• PASSAGE SHOWN
···

Nature of God

Cards (16)

  • The Bible almost wholly uses masculine language to describe God: ‘Father’, ‘King’, ‘Lord’, ‘He’; The Holy Spirit is also referred to as ‘he’ (though the Hebrew ‘ruach’ is feminine and the Greek ‘pneuma’ is neuter).
  • Christians believe that God chose to be incarnate as a male; all of these facts contribute to liturgy and hymnody depicting God as male.
  • There is, however, some feminine imagery for God in the Bible: God is pictured as a mother in Isaiah 66:13 and Luke 15:8-10.
  • God is personified in the Book of Proverbs as ‘Sophia’ (wisdom).
  • Jesus taught that God was beyond gender (John 4:24) and Genesis 1:27 implies that God includes both genders.
  • Sallie McFague believes that God is beyond language; therefore, any description of God must involve metaphors, using words that are not literally applicable.
  • The problem with Christian theology is that metaphorical language for God as ‘Father’ hardened into a ‘model’ for believers which they took as literally true.

···

• PROVIDED MATERIAL
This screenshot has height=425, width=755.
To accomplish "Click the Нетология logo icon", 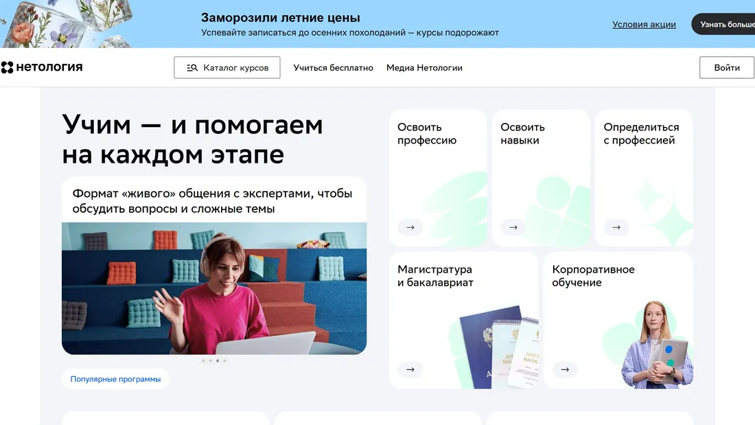I will (8, 67).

···

Extend the Nature of God notes above with further points that follow on from their last one.

  • We should speak of God using the metaphor of personhood as this helps us relate to life personally rather than abstractly.
  • The monarchical model leads to escapism (God will solve all problems) and militarism (Kings invade and conquer) and is partly responsible for issues with the environment and human rights.
  • McFague believes that a helpful metaphor is God as mother, focusing on God as caring, nurturing and helping people to flourish.
  • This leads her to the complimentary metaphor of the world as god’s body and a new interpretation of the Trinity: Mother, Lover and Friend.
  • Some Christian theologians have insisted on the ‘impassibility’ of God: that God is unable to suffer, is immutable (unchanging), fully transcendent.
  • Jurgen Moltmann believes that this view merely produces an irrelevant church, impervious to real suffering; furthermore, it denies what is truly unique about the Christian message: that God suffers.
  • Moltmann uses the doctrine of the Trinity to make the case that, as Jesus is fully God, then as Jesus suffered, God suffered.
  • This means that suffering is a part of the God-experience and anyone claiming to be a Christian who does not suffer on behalf of the poor, the powerless and the excluded is not experiencing true spirituality.
  • Moltmann’s theology rejects ‘religious’ views of God as a ruler, a philosophical principle or a moral force as these remove God from the world; if atheists reject these notions of God, they have not necessarily rejected the God of Jesus.